Apostles- 2022 Reeling Film Festival

September 24th, 2022




AMovieGuy.com’s RATING: 1 ½ STARS (Out of 4)

I went into Apostles knowing nothing about its Hong Kong based filmmaker Scud. For those in the know, Scud is a male erotic auteur who is finishing his career with not only this film but Bodyshop which is also playing at Reeling: Chicago’s LGBT+ International Film Festival. Having now only seen Apostles it is very unlikely I’d want to check out his other work.

The basic premise of Apostles is intriguing enough: a family man/filmmaker/scholar brings twelve young men to his hilltop home to discuss death. Now this could be fodder for a fascinating dialogue between a “teacher” of sorts and his students and the film does begin that way. However, it soon turns into a seeming excuse to show these men, for much of the film, in the nude. There are sex scenes in gyms and restaurants. There is an opening masturbation scene. Later there is an actual death sacrifice. It all becomes more of a very somber and unpleasant visual display.

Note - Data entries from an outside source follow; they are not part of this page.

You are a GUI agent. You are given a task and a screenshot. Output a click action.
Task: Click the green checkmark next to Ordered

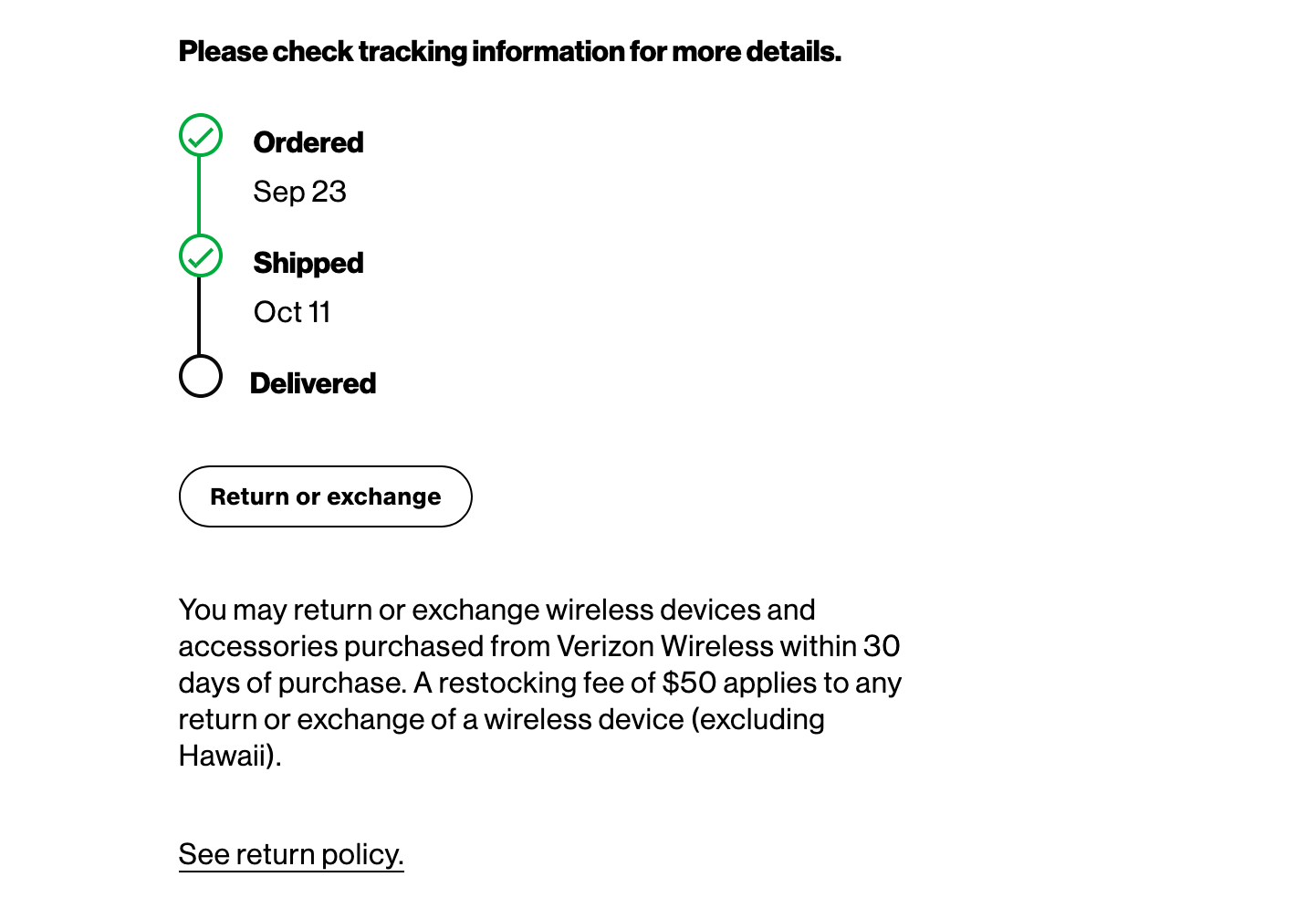pyautogui.click(x=201, y=136)
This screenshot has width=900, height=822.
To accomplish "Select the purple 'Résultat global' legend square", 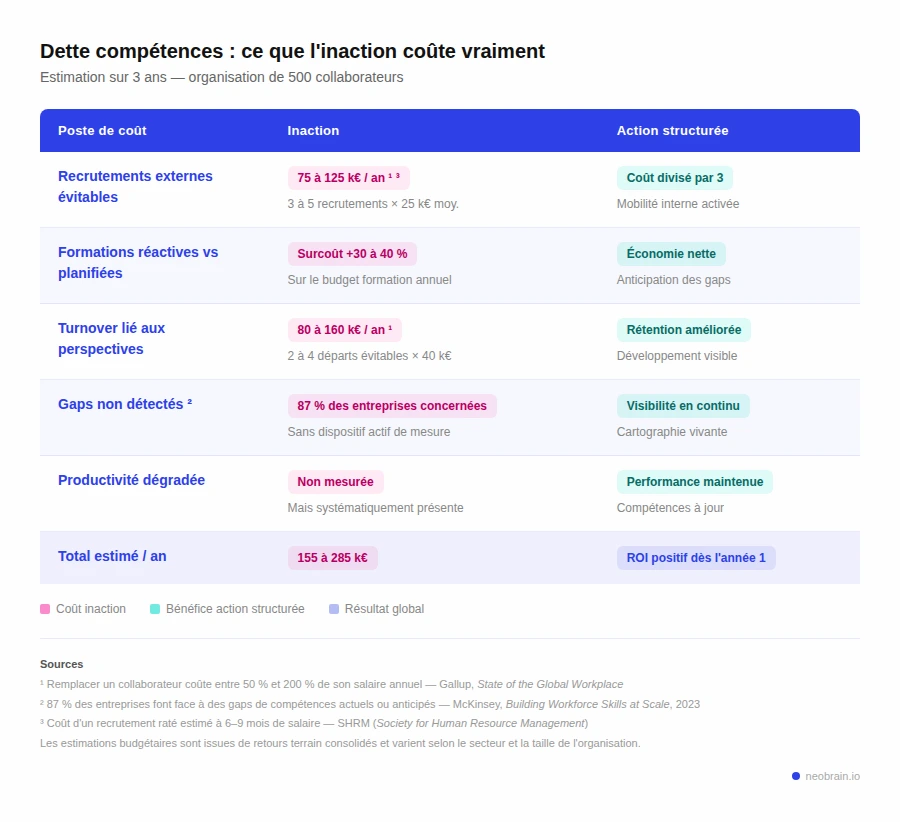I will [334, 608].
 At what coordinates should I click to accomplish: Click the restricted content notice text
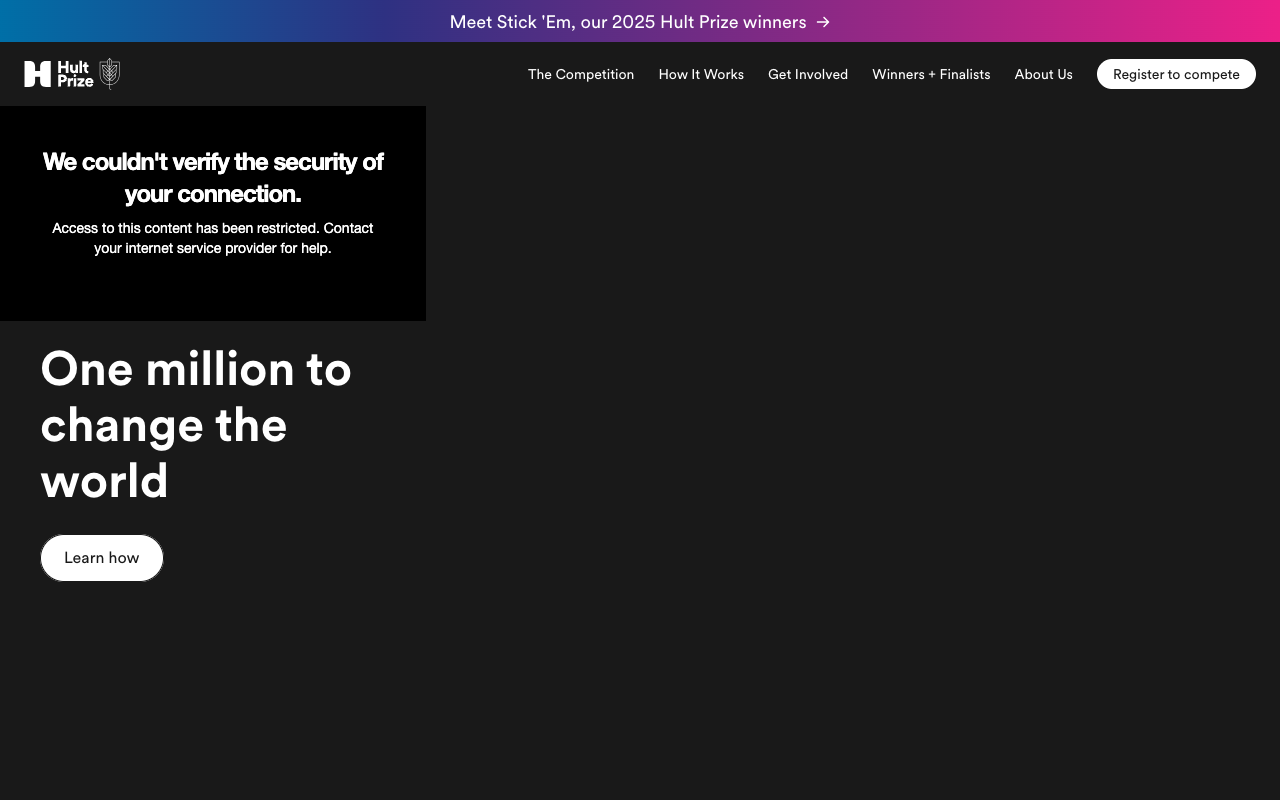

Sure, there are some brief discussions about reincarnation, the existence of ghosts, and the possibility of immortality but these aren’t given serious contemplation. The one interesting point that is made comes from a mention of Plato, who is quoted as saying that we live on through people’s remembrances of us as well as through art and song. I can buy into that but it’s harder to buy into Scud’s emphasis on this unusual setting complete with a woman named Madonna and a small child playing in the midst of the nude “apostles.” Perhaps anyone that feels an affinity for nudist colonies might appreciate this but it seems a bit unnecessary to what Scud is apparently trying to express.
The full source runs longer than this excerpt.